The result, however is that the actual position stacks contain large regions of empty pixels which end up overlapping adjacent regions that contain real data. Not sure of the specifics, but this is presumably causing the fusion algorithm to result in this effect, which is not present in data that has not been de-skewed. This is perhaps not surprising in hindsight.
For a data processing pipeline that includes a shear transformation in the data, therefore, this operation should be performed either via a transformation matrix (and therefore interpolation) or after fusion (if a pixel shifting method is used). I'm not sure how many people employ the shifting method rather than an affine transform, but since many people are lately using versions of acquisition systems that have a skew in the raw data, I hope that people will find this comment and avoid the confusion that I encountered here.

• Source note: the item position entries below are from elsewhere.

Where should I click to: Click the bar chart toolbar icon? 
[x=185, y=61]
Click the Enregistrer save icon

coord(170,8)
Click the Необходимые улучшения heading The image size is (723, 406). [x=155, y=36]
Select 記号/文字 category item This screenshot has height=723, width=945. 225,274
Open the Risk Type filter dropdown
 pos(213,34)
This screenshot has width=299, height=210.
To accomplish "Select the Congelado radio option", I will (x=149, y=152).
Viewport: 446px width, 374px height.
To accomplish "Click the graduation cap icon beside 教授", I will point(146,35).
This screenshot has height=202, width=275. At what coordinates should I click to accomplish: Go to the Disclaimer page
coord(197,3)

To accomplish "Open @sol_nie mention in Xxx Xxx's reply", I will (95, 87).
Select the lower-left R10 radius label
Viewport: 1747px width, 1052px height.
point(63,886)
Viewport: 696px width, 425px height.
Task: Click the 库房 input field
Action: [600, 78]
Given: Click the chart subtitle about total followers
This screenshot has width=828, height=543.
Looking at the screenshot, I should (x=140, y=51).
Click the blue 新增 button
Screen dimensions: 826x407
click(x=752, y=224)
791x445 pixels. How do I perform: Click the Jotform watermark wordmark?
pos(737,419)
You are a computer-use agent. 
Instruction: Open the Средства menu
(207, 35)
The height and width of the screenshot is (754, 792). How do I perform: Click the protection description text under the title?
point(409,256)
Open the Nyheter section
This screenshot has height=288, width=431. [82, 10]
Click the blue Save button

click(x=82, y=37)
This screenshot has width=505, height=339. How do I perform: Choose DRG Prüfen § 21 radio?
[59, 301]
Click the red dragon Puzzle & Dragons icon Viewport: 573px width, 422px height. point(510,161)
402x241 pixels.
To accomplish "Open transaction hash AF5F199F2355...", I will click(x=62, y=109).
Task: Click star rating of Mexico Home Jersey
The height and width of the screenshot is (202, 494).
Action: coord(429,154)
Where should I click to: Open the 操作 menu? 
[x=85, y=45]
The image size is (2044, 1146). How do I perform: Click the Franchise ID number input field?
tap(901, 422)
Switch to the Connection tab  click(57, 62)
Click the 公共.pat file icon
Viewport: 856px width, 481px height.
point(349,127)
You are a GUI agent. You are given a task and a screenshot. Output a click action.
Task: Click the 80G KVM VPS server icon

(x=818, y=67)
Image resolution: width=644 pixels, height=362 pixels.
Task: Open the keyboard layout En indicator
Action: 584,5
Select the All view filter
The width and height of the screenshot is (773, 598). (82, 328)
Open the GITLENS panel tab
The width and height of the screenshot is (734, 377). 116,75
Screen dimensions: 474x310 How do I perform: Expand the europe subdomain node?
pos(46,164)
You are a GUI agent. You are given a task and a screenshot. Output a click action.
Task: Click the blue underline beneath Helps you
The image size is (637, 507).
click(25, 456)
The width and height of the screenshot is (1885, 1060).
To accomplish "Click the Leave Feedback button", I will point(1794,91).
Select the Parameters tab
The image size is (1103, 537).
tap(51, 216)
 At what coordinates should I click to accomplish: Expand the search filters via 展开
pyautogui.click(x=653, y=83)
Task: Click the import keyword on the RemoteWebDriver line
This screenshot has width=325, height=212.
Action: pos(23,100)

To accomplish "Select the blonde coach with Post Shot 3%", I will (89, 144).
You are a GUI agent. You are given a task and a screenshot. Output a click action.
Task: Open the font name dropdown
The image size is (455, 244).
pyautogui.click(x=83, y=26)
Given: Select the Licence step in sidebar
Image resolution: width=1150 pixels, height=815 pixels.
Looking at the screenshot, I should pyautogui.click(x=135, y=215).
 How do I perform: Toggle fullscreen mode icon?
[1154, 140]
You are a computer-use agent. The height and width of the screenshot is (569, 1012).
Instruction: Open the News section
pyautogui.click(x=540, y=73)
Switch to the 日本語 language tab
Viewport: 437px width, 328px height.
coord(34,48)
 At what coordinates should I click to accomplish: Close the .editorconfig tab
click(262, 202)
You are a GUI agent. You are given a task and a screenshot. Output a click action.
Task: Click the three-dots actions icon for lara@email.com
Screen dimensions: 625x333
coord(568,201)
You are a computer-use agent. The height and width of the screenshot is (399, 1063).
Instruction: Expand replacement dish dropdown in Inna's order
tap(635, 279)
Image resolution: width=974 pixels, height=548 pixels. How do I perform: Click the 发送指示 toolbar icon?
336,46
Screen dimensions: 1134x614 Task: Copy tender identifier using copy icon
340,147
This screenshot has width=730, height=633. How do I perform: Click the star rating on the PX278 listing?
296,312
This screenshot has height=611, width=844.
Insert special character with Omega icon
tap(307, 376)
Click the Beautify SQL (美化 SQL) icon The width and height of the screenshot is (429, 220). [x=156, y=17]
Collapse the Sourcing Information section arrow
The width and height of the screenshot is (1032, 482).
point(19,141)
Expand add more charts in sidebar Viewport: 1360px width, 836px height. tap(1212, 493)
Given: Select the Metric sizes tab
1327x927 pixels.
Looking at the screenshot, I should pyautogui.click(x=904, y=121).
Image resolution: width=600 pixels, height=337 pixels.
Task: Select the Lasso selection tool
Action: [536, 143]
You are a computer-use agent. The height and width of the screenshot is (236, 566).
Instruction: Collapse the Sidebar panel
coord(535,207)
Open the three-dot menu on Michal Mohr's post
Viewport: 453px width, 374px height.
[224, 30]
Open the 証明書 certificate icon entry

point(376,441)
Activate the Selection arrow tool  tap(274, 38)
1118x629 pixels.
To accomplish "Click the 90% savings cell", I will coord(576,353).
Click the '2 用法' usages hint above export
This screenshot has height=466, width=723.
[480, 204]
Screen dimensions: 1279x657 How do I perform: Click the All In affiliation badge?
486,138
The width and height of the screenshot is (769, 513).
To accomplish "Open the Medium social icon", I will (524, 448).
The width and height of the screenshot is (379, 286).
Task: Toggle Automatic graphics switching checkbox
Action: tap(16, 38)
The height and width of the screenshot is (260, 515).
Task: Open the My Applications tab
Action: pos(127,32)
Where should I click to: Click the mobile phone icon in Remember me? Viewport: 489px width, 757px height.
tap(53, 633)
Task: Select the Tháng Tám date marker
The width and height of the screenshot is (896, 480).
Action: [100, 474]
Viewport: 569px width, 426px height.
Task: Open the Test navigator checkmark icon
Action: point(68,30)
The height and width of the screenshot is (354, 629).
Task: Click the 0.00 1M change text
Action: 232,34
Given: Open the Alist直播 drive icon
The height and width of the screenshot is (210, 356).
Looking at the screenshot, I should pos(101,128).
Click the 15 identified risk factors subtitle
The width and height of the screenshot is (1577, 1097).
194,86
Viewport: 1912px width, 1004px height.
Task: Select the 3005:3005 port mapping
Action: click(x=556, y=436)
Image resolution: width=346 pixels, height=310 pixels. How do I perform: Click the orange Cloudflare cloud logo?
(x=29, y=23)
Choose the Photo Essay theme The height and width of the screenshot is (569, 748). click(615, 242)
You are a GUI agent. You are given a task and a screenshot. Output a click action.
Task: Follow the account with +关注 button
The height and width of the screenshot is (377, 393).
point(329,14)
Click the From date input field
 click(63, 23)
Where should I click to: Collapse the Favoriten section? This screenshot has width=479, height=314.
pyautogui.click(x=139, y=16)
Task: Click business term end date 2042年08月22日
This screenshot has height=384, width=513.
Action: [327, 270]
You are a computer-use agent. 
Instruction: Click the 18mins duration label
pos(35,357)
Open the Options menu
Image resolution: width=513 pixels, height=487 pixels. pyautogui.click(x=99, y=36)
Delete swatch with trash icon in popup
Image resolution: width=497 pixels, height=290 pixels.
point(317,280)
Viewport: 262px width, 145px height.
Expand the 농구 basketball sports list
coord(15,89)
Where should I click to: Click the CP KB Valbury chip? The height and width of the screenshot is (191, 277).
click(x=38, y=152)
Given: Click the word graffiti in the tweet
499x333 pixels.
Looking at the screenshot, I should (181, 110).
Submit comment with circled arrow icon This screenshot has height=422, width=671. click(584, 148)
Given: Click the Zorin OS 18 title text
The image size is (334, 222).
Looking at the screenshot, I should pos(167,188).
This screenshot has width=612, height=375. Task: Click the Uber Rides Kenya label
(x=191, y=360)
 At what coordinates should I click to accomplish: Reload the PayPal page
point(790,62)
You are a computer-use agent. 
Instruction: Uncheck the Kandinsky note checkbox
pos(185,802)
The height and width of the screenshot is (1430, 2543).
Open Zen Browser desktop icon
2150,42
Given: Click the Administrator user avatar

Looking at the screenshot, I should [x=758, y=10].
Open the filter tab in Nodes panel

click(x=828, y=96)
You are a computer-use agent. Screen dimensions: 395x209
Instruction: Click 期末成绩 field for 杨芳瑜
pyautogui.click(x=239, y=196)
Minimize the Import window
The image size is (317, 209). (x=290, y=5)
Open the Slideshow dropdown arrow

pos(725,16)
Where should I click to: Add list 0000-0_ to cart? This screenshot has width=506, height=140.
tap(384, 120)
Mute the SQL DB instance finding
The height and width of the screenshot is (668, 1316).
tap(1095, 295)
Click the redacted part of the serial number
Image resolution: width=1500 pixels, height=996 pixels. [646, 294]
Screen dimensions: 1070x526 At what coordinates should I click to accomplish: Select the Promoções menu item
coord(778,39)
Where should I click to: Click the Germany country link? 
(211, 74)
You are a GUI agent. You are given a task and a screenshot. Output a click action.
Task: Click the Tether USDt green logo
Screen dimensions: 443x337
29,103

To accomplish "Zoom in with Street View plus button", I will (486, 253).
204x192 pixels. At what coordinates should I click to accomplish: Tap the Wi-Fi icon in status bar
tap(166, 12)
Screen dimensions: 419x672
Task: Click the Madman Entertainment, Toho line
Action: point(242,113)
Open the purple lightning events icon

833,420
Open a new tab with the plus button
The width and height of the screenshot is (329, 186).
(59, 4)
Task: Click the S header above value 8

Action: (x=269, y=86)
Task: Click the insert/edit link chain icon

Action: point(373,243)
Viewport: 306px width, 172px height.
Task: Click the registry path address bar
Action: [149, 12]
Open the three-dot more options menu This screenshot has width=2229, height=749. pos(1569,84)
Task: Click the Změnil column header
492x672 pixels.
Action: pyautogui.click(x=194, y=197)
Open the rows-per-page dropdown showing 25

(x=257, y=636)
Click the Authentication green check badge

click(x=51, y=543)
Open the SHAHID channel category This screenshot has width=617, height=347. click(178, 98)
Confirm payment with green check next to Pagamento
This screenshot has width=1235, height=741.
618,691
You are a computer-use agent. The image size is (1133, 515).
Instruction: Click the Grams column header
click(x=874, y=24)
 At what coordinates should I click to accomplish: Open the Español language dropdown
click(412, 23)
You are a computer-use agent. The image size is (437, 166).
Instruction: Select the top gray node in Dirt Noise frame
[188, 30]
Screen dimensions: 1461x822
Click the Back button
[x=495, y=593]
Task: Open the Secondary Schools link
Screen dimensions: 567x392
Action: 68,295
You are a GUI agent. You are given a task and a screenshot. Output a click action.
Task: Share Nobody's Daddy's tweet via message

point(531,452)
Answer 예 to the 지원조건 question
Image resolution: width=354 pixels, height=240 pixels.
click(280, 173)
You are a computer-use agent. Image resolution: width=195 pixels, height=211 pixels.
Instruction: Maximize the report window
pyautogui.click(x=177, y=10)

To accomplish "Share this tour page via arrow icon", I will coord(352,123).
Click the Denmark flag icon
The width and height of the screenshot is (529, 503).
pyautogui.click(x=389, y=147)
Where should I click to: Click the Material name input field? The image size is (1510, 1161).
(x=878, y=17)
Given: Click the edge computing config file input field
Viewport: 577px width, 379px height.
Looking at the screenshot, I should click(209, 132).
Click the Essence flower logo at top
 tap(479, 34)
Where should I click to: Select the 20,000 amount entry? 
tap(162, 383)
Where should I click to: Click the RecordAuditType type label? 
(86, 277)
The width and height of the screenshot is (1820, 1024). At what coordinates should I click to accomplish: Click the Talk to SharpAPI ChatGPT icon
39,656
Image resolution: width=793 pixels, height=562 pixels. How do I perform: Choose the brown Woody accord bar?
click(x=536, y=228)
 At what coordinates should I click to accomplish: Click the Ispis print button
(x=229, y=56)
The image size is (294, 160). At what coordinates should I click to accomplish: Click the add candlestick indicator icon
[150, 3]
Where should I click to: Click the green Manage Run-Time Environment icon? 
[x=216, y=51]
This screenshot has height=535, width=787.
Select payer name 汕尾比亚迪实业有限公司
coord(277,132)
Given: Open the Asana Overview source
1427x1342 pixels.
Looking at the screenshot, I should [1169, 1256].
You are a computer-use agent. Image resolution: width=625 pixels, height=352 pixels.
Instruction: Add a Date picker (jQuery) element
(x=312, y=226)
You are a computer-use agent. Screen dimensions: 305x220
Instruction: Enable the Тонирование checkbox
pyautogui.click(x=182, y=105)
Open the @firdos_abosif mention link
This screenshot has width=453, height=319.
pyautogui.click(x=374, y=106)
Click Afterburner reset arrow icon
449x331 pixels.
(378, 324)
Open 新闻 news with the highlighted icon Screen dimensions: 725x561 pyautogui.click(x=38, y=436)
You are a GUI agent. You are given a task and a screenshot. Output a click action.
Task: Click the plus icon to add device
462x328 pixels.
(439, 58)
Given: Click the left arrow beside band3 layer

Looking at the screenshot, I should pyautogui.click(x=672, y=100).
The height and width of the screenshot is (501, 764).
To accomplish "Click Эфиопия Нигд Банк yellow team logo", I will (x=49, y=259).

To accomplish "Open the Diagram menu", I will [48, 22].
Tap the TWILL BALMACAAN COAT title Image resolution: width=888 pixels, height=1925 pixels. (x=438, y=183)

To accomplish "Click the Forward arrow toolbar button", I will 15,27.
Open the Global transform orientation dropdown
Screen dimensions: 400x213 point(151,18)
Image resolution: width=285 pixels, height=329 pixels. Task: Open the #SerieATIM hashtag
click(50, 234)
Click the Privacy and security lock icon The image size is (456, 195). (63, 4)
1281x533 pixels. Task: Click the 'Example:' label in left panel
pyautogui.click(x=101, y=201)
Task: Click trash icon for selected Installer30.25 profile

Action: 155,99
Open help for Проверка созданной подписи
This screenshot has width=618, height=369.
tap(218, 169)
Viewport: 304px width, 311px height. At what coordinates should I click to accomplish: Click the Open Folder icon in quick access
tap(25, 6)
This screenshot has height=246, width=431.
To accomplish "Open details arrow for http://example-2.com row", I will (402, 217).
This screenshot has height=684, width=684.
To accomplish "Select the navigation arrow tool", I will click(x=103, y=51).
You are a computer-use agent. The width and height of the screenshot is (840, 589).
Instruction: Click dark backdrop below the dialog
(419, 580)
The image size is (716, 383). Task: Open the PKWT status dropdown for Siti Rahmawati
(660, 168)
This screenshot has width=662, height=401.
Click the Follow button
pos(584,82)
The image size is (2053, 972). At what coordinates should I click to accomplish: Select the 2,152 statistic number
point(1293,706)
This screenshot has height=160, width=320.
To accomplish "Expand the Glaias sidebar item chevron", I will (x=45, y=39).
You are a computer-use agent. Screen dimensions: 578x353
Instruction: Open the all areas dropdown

I have been using this tool with very good results, but have recently run into an issue when fusing images that are tiled in both x and y. The image below shows the intersection of four tiles and was fused with the
smooth blending
option checked in the ImageJ plugin. While the horizontal overlap region shows good blending, the vertical overlap region is brighter than even the summation of the contributing tiles. Tiles are all in the same channel and illumination and manually aligned.